Mensagem interceptada


Bom dia.
Bem, bom em termos. Sim, finalmente aconteceu.
Estava escrito, não estava?
Não, não acredito em destino. Não sou besta. Aliás, não acredito em porra nenhuma. Em que haveria de acreditar? Se souber, pode falar. Não vou botar reparo. Somos todos aptos a fazer uso do direito de expressão. O Big Brother (não o da tevê, o de 1984) não se estabeleceu em todas as mentes. Ainda.
Mas era fatal.
Não, tampouco sou fatalista. Bem, pode-se dizer que fatalismo e crença em destino são mais ou menos sinônimos, não se pode?
Mas acho que deu pra fazer meu caso. Meu ponto. Ou, no dizer daqueles filminhos hollywoodianos de terceira, make my case. My point.
Era natural que acontecesse. Questão de tempo.
Você crê que certas coisas nestas nossas vidinhas de formigas desvairadas são questão de tempo?
Hoje, eu, sim.
Até uns anos atrás "acalentava" algumas ilusões.

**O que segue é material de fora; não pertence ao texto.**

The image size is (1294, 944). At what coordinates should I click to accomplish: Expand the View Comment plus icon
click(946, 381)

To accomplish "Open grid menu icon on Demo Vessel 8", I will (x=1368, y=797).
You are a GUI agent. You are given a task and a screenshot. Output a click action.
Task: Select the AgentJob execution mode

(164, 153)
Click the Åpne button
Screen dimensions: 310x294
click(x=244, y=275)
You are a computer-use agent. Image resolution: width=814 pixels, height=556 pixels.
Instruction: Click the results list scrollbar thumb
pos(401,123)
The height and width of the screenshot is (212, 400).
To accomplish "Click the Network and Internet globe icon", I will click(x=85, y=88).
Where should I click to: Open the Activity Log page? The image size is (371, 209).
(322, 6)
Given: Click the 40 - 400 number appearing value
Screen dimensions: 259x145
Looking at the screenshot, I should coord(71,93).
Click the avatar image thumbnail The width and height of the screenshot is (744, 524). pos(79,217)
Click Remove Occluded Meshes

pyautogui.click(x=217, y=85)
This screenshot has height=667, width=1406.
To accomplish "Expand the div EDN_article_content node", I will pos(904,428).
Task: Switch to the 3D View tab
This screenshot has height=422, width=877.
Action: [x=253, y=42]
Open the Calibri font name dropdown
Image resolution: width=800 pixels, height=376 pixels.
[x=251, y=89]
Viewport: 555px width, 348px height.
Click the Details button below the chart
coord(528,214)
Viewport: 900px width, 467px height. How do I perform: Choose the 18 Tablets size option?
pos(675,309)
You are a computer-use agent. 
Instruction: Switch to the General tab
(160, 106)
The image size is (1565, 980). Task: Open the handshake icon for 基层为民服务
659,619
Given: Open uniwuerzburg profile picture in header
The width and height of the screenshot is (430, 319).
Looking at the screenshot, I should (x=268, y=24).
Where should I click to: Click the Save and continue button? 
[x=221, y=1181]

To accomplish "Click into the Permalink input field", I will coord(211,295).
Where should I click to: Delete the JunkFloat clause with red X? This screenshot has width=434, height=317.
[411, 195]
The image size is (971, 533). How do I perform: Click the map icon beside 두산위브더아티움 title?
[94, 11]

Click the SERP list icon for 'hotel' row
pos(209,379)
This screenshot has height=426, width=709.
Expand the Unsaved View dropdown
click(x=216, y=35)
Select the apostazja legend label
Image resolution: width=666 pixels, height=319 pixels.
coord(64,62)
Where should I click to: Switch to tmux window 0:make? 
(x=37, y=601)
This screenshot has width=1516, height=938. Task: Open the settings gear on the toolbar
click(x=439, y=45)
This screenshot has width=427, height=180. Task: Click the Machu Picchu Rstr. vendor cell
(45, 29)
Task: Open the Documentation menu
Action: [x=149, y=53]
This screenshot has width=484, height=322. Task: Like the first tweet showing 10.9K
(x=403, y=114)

Verbinho tonto esse "acalentar", não acha? Os que não sabem escrever têm uma certa atração por palavrinhas vazias qual essa. Nunca vi ninguém acalentando porra nenhuma. No meu caso, menos ainda. Bem, afora essas ilusões que mencionei.
Mas hoje não estou preocupado em saber escrever ou não. Nós que enroscamos na fase pré-oral damos demasiada importância a pormenores desse tipo.
Quer saber pelo menos uma das ilusões a que me referi?
Então conto.
Era que saber escrever faria alguma diferença.
Veja que piada.
Não, não estou dizendo que seja generalizadamente inútil. Só que a mim não me basta. Bastaria fosse eu um desses pragmáticos por aí para quem escrever é o meio, não o fim. Um método, não o crime. Nada a ver com quando a escrita se converte no propósito em si. Ou melhor, quando deixamos que se converta. Ou melhor ainda, quando deixei que se convertesse e, pensando que as opções que a vida nos oferece fosse um celeiro infinito abarrotado de cachos e pencas de alternativas, desdenhei uma a uma das que surgiram diante do meu nariz e eis que me vejo neste vasto, neste sombrio galpão vazio, enegrecido das intempéries e do tempo.
Tempo também incluso naquelas ilusões e que imaginava inesgotável.
Hoje só posso garantir que ficava lindo na minha túnica de pensador grego a desempenhar meu papel de desdenhador olímpico.
E como dói me olhar nesta fotografia amarelada que um dia pensei se tornaria sépia, a ornar as paredes apodrecidas e esburacadas da minha alma.
Sim, era fatal que sonhasse com você.
E no meu sonho com você era fatal que te amasse e depois de te amar te sacrificasse te sangrando para que não me restasse nenhuma escolha.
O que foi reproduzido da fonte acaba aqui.